We have previously suggested that, despite differences in sequence and specific function, the conserved structural features across the P450 superfamily perform similar functions in the different enzymes.²⁵ In particular, the proximal J, K and L helices, along with the portion of the β-meander containing the axial cysteinyl ligand to the heme iron, provide a stable platform required for the monooxygenase activity that members of the superfamily perform. As was the case between CYP101A1 and MycG, despite low overall sequence homology between CYP101A1 and CYP106A2 (30% identity, 44% similarity), these regions display a higher degree of identity (45%) and similarity (60%,) with no gaps in either sequence in these regions (See Supplementary Figure S1).³⁵

Conversely, those regions of CYP106A2 that exhibit the greatest sensitivity to substrate binding modes as described here and shown in Fig. 3 are indeed the same regions that were seen to be responsive to substrate binding in comparisons of solution structural ensembles of CYP101A1 and MycG with and without their respective substrates bound.²⁵ Our current efforts are focused on identifying ligands that might be used to stabilize a single conformational ensemble of CYP106A2. If successful, this will make possible the use of residual dipolar couplings to generate solution ensembles of substrate-free and bound CYP106A2 in a manner similar to our previous work with CYP101A1 and MycG.

Supplementary Material

NIHMS1870062-supplement-1.docx^{(356.5KB, docx)}

Figure 1. — Superposition of crystallographic structures of CYP106A2 with abietic acid bound (5IKI, cyan) and substrate-free (4YT3, orange). Heme is shown in purple, abietic acid in green. Secondary structures are labeled as by Poulos.² Helix A, P22-N32; β1, V35-V46; B, Y49-S57; C, P94-A106; D, R110-Q129; E, D137-M155; F, L163-F173; G, E183-L208; H, I214-K220; I, D230-D262; J, E265-E272; K,L274-F287; β3 (s1), K293-V298; β4, K299-E311; β3 (s2), G312-W318; K’, M319-D325; **β meander**, E326-L356, L, G357-K374, β5, K377-S408. 4YT3 is disordered from K67-V82, between the B and C helices. Both structures are disordered in the F-G loop, F176-Q181.

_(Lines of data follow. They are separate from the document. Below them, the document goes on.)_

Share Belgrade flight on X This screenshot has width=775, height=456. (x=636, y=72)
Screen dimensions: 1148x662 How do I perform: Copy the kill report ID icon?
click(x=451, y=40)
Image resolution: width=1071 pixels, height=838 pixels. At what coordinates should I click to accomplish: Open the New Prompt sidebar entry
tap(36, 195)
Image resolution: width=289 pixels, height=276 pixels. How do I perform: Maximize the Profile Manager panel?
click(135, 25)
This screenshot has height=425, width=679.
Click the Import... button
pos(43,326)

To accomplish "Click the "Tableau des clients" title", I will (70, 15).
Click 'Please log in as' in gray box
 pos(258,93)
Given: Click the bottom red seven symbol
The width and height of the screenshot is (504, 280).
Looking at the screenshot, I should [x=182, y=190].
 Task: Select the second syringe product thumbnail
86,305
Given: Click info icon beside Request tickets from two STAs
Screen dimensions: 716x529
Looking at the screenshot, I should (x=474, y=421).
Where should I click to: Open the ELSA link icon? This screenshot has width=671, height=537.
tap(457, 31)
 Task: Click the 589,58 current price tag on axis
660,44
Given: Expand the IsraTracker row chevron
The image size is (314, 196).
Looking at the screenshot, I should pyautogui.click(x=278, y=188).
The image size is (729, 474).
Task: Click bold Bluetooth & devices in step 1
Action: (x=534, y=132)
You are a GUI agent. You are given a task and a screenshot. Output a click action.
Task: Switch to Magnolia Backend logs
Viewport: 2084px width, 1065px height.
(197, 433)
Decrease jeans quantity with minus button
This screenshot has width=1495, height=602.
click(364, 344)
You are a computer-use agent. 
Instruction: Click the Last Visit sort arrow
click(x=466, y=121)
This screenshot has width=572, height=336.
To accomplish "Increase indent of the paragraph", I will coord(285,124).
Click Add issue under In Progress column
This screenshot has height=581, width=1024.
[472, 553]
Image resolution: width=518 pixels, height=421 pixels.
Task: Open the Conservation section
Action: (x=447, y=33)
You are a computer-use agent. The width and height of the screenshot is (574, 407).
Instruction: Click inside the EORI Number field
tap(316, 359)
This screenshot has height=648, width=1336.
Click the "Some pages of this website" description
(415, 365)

Figure 4. — Carbon atom numbering for abietic acid 2 used in text. CYP106A2 catalyzed hydroxylation is regiospecific at C8, but both stereoisomers are detected. Readers should note that C8 corresponds to C12 in Bleif et al.¹

Comprehensive backbone NMR assignments for CYP106A2

Multiple substrate binding modes give rise to heterogeneity in NMR spectra.

Most affected regions are those involved in substrate binding.

Paramagnetic relaxation patterns support multiple substrate binding orientations.

Acknowledgements.

The authors thank Prof. Dr. Rita Bernhardt and her group (Univ. Saarlandes, FRG) for providing expression vectors for CYP106A2 and useful discussions. JB acknowledges a grant from the Humboldt Foundation for supporting a visit to the Bernhardt laboratory. NRW ackowledges partial support from NIH training grant T32-GM007596 to Brandeis University. TCP acknowledges partial support from NIH grant R01-GM130997.

Footnotes

Declaration of interests

The authors declare that they have no known competing financial interests or personal relationships that could have appeared to influence the work reported in this paper.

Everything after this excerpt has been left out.